**EXERCISE AIM**
Every line in the entries that holds the word "annotation" counts toward the answer, which should be a single number.

Dataset items:
┄┄┄┄┄┄

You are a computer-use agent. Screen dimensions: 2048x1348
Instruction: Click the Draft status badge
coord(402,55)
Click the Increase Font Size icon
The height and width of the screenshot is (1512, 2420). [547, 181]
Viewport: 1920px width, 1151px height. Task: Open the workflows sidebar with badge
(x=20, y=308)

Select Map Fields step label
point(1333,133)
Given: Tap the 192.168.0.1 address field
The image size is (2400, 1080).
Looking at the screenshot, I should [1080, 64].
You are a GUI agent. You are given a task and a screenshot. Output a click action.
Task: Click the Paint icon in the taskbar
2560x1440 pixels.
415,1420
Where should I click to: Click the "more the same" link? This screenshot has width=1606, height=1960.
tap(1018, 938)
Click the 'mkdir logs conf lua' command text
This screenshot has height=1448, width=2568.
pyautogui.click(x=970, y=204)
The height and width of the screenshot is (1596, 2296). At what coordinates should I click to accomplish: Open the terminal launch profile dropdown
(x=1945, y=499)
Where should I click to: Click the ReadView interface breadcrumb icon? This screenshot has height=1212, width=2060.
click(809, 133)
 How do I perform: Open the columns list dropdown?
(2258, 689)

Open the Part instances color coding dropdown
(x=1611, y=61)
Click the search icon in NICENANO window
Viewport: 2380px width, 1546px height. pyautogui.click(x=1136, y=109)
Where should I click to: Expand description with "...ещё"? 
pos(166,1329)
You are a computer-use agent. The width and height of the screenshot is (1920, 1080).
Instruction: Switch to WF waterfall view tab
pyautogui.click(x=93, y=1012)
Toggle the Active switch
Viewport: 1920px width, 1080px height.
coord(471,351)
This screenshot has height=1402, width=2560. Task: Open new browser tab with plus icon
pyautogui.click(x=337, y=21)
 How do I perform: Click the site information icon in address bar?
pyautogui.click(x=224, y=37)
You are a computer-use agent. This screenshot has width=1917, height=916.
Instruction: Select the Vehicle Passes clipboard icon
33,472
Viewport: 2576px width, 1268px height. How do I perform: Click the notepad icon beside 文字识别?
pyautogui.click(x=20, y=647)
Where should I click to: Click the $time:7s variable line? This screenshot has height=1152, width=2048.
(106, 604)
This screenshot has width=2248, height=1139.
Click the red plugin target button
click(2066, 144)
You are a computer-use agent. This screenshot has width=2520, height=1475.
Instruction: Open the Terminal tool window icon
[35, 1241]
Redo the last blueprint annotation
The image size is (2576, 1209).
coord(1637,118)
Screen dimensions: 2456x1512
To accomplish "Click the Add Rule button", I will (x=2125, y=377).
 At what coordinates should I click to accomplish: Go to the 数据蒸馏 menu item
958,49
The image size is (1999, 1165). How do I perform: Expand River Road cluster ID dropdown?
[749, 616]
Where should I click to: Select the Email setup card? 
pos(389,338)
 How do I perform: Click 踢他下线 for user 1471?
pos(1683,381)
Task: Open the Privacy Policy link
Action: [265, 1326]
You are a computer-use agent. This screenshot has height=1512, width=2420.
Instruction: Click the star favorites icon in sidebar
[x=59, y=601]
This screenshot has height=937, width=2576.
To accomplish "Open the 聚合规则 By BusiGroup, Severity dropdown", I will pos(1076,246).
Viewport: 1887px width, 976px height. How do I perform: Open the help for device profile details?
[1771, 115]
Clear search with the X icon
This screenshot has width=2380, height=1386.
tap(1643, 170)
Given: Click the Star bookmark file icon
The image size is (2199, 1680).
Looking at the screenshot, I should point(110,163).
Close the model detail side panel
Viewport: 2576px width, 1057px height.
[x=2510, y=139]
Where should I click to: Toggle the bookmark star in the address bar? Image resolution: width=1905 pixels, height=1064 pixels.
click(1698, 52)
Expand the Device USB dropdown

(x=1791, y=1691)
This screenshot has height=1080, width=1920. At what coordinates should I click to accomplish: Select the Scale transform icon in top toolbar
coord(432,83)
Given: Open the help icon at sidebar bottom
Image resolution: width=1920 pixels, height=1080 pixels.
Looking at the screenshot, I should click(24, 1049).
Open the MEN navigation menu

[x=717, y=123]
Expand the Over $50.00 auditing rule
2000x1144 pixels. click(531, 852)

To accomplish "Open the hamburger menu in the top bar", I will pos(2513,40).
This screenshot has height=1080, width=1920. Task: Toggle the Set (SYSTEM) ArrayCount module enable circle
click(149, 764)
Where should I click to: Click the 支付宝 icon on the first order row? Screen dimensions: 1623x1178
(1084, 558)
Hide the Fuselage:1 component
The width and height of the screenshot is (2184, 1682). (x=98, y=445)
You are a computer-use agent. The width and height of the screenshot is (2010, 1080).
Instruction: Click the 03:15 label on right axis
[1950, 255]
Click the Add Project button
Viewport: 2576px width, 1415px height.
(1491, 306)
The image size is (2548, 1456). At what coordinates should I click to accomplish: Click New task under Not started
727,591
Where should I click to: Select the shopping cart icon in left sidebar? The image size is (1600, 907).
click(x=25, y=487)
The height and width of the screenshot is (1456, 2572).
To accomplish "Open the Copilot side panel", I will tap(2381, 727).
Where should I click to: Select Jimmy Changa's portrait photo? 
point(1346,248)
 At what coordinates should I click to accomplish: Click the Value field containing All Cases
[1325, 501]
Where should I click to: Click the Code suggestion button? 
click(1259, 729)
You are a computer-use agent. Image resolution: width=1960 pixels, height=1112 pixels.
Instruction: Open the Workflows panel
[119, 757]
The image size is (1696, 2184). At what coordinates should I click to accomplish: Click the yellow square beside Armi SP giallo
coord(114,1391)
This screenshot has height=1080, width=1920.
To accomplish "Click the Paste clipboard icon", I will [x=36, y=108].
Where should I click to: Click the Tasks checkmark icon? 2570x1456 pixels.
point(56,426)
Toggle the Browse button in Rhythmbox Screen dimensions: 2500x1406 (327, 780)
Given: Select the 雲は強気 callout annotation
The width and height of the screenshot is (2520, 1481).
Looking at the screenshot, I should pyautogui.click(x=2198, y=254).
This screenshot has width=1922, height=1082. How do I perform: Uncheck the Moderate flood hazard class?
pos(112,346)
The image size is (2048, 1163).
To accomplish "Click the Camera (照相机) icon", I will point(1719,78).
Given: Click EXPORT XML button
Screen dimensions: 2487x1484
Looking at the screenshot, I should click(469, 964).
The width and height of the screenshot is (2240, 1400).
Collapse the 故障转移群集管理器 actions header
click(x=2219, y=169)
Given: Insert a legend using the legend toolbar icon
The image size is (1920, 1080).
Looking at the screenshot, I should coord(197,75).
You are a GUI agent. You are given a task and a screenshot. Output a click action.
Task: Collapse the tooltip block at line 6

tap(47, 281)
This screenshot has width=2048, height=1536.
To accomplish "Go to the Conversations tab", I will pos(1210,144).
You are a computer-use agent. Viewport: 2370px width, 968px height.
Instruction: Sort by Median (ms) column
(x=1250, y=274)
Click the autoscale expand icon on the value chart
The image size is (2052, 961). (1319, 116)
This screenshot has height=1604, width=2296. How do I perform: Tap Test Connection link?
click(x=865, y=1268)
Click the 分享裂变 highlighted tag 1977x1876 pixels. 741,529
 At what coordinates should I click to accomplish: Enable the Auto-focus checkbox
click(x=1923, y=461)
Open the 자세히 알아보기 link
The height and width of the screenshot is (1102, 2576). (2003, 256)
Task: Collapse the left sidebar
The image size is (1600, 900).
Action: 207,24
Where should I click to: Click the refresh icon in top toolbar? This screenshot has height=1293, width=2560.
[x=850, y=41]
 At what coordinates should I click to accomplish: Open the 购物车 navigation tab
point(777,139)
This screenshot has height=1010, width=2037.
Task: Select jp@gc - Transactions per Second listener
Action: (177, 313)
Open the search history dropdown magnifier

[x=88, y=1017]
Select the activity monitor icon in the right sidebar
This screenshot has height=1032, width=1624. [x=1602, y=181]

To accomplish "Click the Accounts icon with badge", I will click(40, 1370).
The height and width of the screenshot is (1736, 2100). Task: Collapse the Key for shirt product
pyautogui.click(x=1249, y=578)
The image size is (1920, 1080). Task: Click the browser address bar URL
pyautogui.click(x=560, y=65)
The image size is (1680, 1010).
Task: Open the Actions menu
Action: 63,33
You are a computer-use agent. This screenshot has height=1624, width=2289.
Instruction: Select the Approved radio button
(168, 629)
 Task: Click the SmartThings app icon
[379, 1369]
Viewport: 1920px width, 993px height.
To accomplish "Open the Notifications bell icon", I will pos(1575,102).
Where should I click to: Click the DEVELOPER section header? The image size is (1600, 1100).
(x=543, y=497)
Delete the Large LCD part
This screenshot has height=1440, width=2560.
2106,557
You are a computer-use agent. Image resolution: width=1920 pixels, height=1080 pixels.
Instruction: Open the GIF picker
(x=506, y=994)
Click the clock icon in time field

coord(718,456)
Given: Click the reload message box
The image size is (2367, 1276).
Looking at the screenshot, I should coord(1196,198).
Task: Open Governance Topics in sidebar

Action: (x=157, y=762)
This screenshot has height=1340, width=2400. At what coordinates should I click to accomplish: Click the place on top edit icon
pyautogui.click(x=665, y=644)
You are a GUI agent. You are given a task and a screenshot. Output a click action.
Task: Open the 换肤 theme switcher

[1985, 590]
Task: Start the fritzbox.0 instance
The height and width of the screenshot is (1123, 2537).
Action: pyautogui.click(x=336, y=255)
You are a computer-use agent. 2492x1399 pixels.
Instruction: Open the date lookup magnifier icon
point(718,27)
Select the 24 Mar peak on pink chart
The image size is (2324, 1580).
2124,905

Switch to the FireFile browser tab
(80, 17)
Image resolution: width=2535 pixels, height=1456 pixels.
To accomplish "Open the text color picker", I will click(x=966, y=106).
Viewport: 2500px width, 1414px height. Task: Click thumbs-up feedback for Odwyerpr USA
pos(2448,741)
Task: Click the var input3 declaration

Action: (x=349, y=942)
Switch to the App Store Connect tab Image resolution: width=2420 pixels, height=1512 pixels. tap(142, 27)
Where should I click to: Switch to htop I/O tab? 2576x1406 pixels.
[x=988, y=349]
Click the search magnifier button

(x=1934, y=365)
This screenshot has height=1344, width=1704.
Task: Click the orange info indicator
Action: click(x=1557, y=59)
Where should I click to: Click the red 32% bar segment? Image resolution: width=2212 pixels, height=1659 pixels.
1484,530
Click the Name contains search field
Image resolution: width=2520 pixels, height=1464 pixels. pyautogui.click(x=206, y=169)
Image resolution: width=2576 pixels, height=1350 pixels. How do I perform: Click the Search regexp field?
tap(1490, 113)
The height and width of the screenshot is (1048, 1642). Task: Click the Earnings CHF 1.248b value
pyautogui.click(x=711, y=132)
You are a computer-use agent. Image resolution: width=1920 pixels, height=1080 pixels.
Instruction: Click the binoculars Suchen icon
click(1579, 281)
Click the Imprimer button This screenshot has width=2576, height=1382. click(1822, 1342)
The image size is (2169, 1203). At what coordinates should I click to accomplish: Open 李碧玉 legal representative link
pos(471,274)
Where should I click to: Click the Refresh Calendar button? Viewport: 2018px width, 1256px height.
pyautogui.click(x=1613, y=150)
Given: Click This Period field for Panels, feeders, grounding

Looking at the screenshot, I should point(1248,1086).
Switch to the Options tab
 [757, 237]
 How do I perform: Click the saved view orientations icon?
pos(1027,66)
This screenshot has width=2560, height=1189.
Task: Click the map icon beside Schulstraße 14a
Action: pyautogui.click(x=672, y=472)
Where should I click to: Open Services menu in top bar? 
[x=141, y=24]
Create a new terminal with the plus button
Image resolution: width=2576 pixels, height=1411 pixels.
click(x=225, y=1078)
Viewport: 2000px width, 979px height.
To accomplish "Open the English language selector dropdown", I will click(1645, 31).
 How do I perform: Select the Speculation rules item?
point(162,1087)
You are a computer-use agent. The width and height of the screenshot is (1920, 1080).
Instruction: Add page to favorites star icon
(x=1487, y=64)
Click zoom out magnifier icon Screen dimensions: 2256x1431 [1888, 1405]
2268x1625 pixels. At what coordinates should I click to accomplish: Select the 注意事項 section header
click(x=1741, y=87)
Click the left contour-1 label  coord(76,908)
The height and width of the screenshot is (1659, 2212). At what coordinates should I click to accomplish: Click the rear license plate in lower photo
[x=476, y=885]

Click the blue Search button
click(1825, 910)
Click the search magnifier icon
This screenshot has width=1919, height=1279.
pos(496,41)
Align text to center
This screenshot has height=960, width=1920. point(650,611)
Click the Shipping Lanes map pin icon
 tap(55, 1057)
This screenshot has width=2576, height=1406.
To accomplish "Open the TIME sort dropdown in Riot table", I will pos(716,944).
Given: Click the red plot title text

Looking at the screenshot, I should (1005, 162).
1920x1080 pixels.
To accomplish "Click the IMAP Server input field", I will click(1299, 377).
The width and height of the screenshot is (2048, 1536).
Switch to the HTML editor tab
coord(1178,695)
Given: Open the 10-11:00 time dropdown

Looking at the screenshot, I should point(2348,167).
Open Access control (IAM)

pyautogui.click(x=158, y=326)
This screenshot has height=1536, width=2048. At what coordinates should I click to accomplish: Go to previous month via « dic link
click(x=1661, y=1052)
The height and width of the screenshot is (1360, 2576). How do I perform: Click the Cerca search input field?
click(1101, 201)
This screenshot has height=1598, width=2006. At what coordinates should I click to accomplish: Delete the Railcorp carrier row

┄┄┄┄┄┄

**TASK ANSWER**
2